Once mean and standard deviation is established and recorded, the remaining samples should be labelled with a date of implementation and quality control charts should be prepared to record mean, standard deviation and other identifying information. Aliquots for most analytes will be stable for up to 1 month. So the process is generally repeated monthly in order to have adequate acceptable quality control samples.
For preparation of an abnormal (high or low control), a similar process is used for collection, storage, analysis and aliquotting samples. However, it may be more difficult and take longer to obtain enough abnormal pool. It may be possible to add calibration or standard solution in order to obtain an abnormal high sample or to add appropriate diluent to prepare an abnormally low quality control sample. However, this method of adding to the serum pool or diluting is less desirable.

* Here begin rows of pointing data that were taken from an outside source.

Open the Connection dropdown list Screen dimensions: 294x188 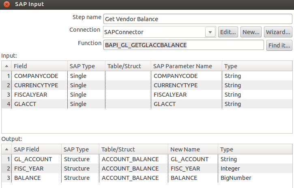pyautogui.click(x=210, y=32)
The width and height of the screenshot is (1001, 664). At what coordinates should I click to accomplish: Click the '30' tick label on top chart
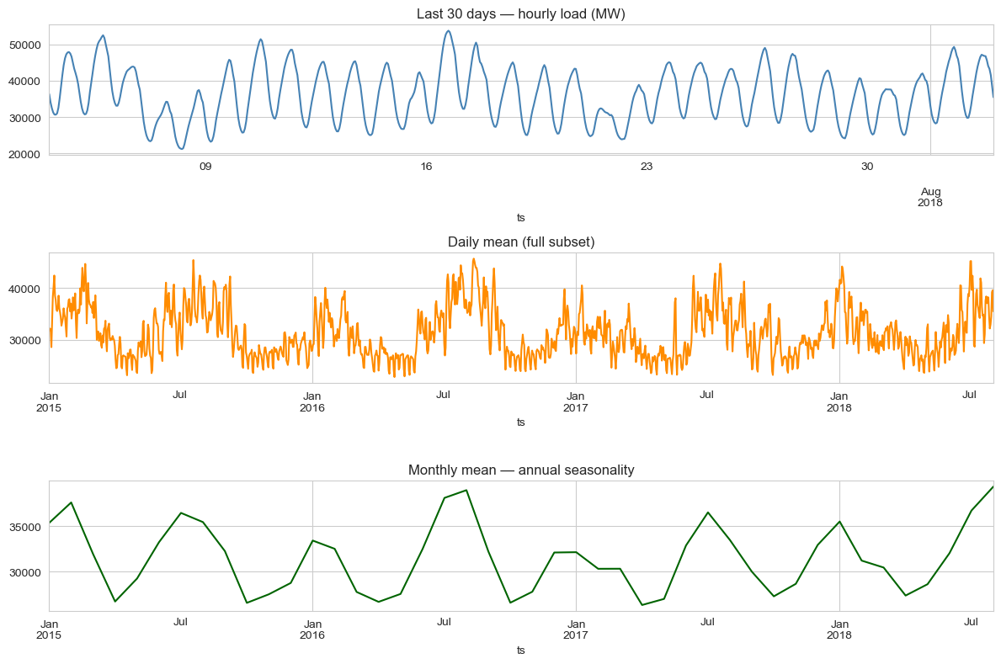point(865,167)
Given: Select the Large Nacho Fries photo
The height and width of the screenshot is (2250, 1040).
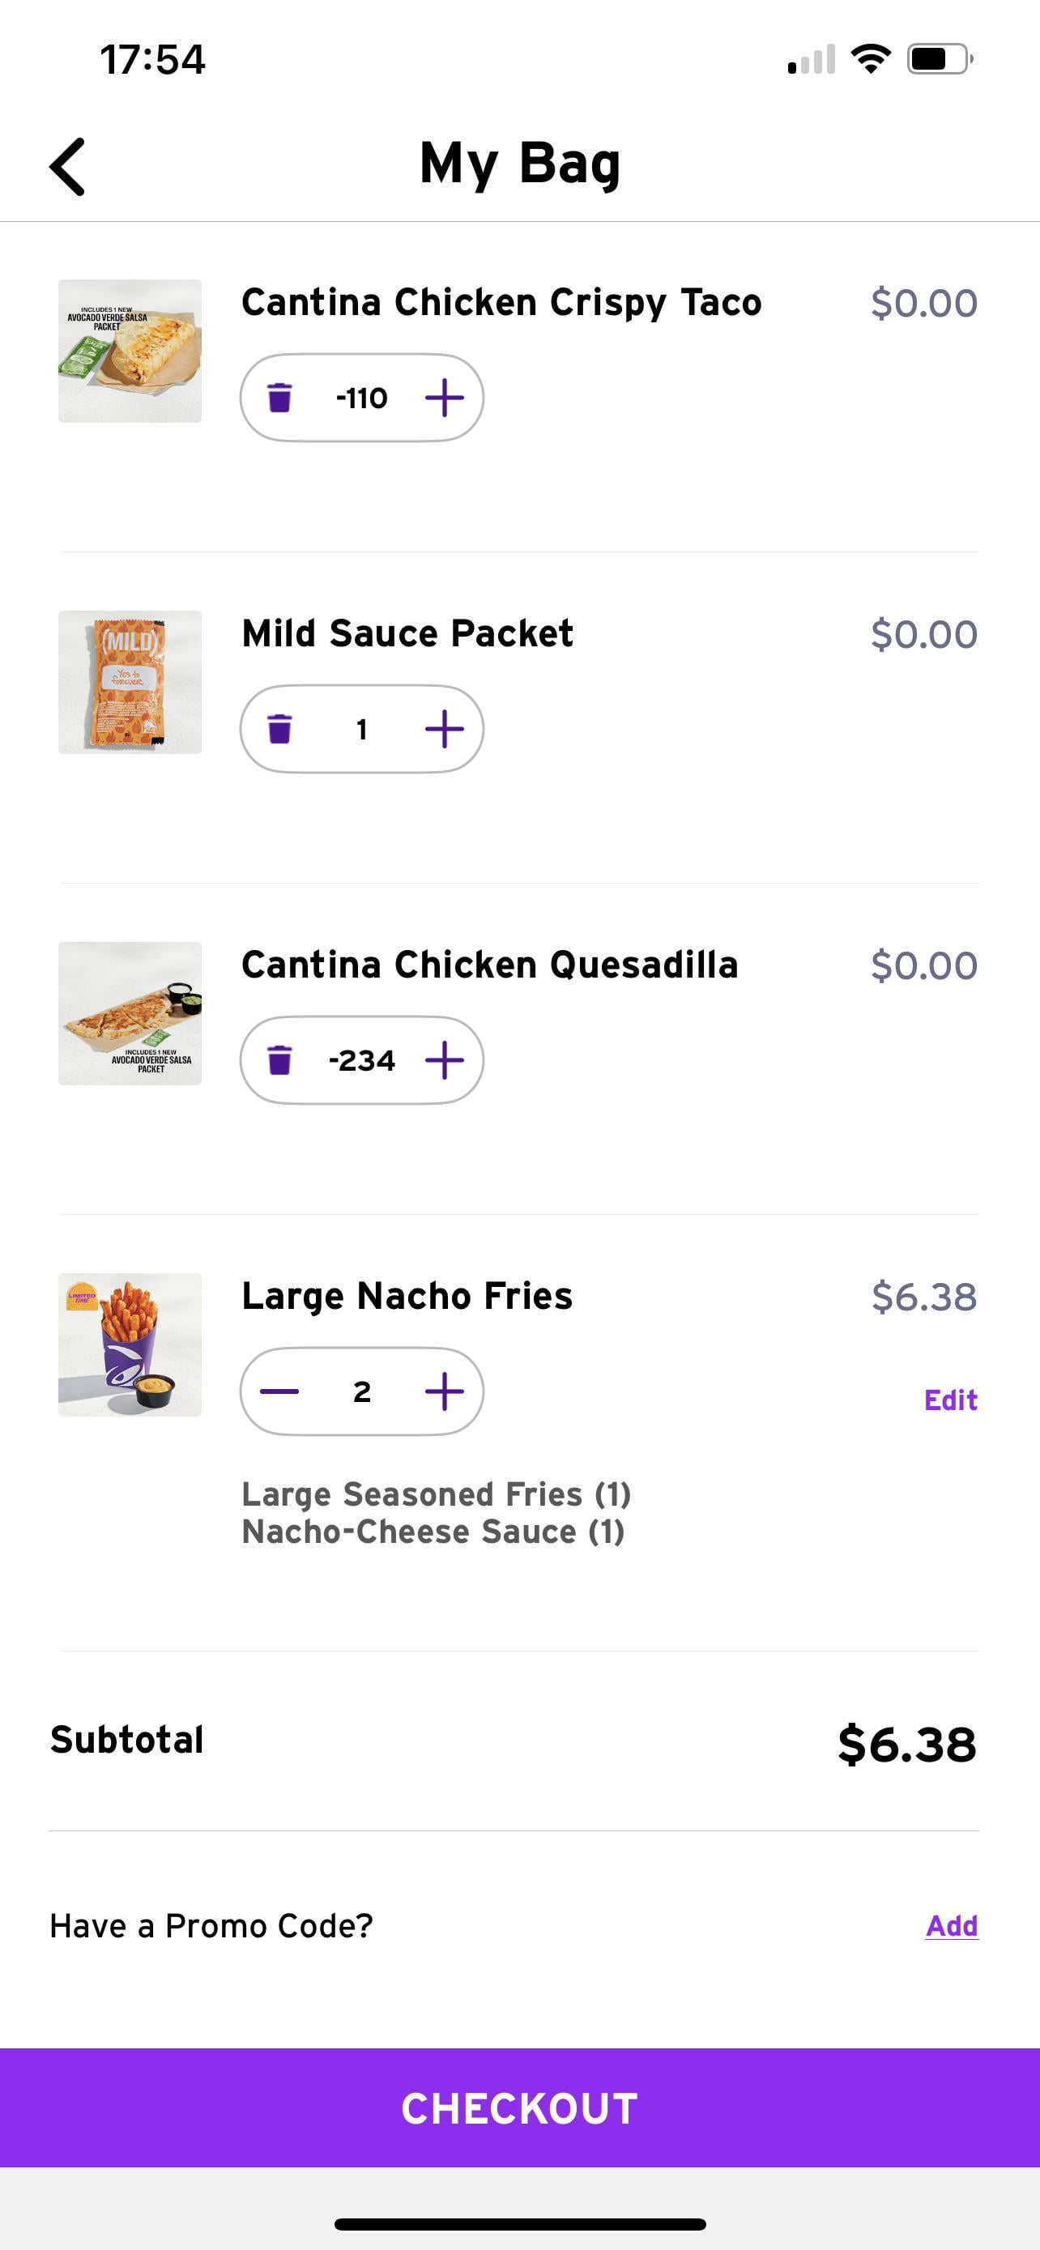Looking at the screenshot, I should tap(130, 1344).
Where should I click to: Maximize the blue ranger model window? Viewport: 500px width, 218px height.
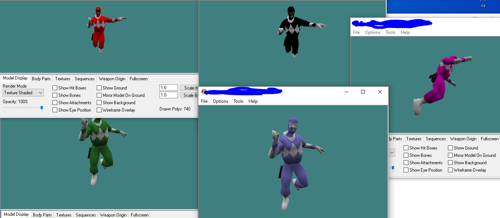[363, 92]
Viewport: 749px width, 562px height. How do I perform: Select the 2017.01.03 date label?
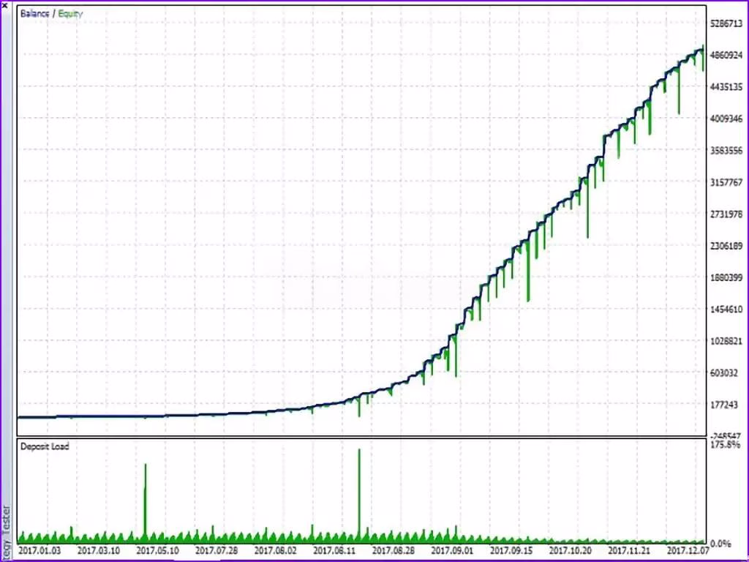point(39,550)
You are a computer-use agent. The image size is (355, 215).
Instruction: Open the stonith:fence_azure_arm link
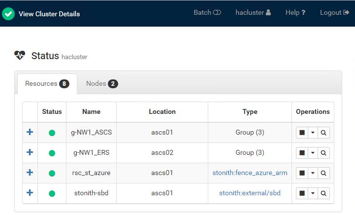pos(250,173)
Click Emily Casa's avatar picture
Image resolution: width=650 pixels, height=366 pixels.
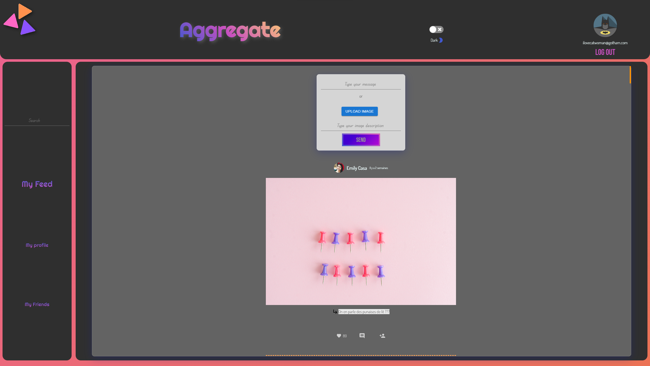(339, 168)
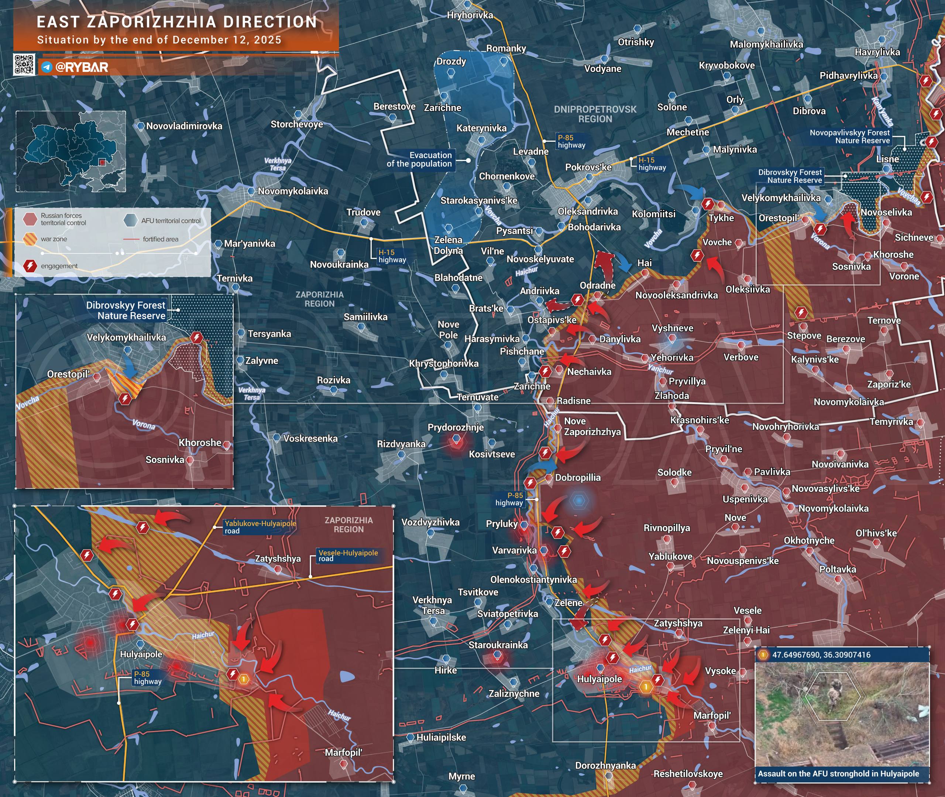Click orange marker 1 in the coordinates header

pyautogui.click(x=764, y=655)
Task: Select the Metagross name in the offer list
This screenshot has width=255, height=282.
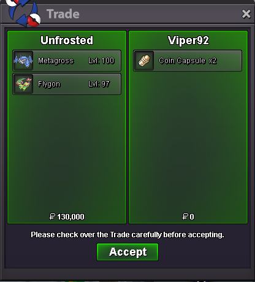Action: click(56, 61)
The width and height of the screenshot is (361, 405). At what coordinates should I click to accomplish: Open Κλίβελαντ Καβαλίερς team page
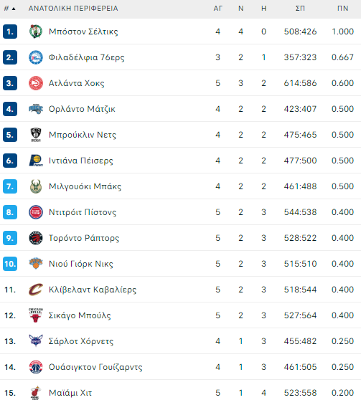(93, 290)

If unassayed commercially quality control samples are purchased, several vials should be prepared according to the manufacturer’s directions and assayed 20 times over a three day period. Aliquots should be frozen for use during the three day period. Mean, standard deviation can be determined as described above and quality control charts made. This is a desirable alternative, especially for obtaining abnormal quality control samples.